- _Passage provided_:

● ● ●

As far as my solo stuff goes, I definitely prefer the studio part of it - that's simply what it's about anyway. While I'm finally quite happy with the current live set up - I split up all parts of the songs into little loops that I can improvise with using Ableton Live - I don't think it'll ever rival the excitement of working with and creating sounds in the environment that I'm most comfortable in - the studio.
You've also produced and remixed numerous artists. Who has been your most memorable and favourite to work with?
I recorded a cover version of Chapterhouse's Love Forever a while ago - I was extremely excited when Andy (Sherriff) and Stephen (Patman) from the band agreed to contribute vocal and guitar parts (it still seems unreal to me even today) - a couple of months later there even occured an opportunity to play the song together live at Truck's Sonic Cathedral stage - definitely a moment I'm not going to forget!
One of your current projects involves mixing the forthcoming Exit Calm record. How is this coming along and when can we expect to hear the finished results?
We're almost half way done now - I guess one or two more sessions will be required to complete the album. So far I'm very happy with the results - right from the start the core idea's been to somehow try to capture the overwhelming energy of their live performances into a studio recording. We've been trying to mix these songs very dynamically therefore - radical volume changes, emphasizing certain frequency ranges by distorting and overdriving them rather than just using equing etc...
If you could draw up a wishlist of future collaborators you'd consider it an honour to work with, who would be at the top of that list and why?
To reveal wishes like this in an interview usually almost guarantees that it's never gonna happen in the end which is why I'd rather not answer this... !
Video:Ulrich Schnauss 'Look At The Sky'
What are your plans for the rest of 2009?
Continuing to work on my next solo record, finishing the Longview album pretty soon, mixing the Exit Calm debut and there's a few more projects planned that I probably shouldn't announce until a bit more progress has been made.
If you had to pick one definite record or song that defined the genre "shoegaze" what would it be and why?
My alltime favourite "shoegaze" song is definitely Chapterhouse's In My Arms. As an introductory album I'd probably recommend Slowdive's 'souvlaki' as it combines all the best bits the genre has to offer in one album: great, timeless songwriting, wonderful soundscape-y guitars and electronics as well as a production that today still sounds exciting and boundary-pushing - the sleeve notes state "mixed and flanged by Ed Buller and Slowdive" for a reason! I also have to mention Mahogany's Dream Of Modern Day which was recorded at a time when not many other people cared for this music (the late 90s) and provided a template for a lot of the the new generation "shoegaze" stuff to come.

● ● ●

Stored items
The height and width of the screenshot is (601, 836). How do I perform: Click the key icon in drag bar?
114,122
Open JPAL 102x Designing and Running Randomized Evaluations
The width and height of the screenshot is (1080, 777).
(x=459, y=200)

● ● ●

- _Exercise prompt_: Repeat the interview above from "If you could" to "be and why?".

- _Response for this exercise_:
If you could draw up a wishlist of future collaborators you'd consider it an honour to work with, who would be at the top of that list and why?
To reveal wishes like this in an interview usually almost guarantees that it's never gonna happen in the end which is why I'd rather not answer this... !
Video:Ulrich Schnauss 'Look At The Sky'
What are your plans for the rest of 2009?
Continuing to work on my next solo record, finishing the Longview album pretty soon, mixing the Exit Calm debut and there's a few more projects planned that I probably shouldn't announce until a bit more progress has been made.
If you had to pick one definite record or song that defined the genre "shoegaze" what would it be and why?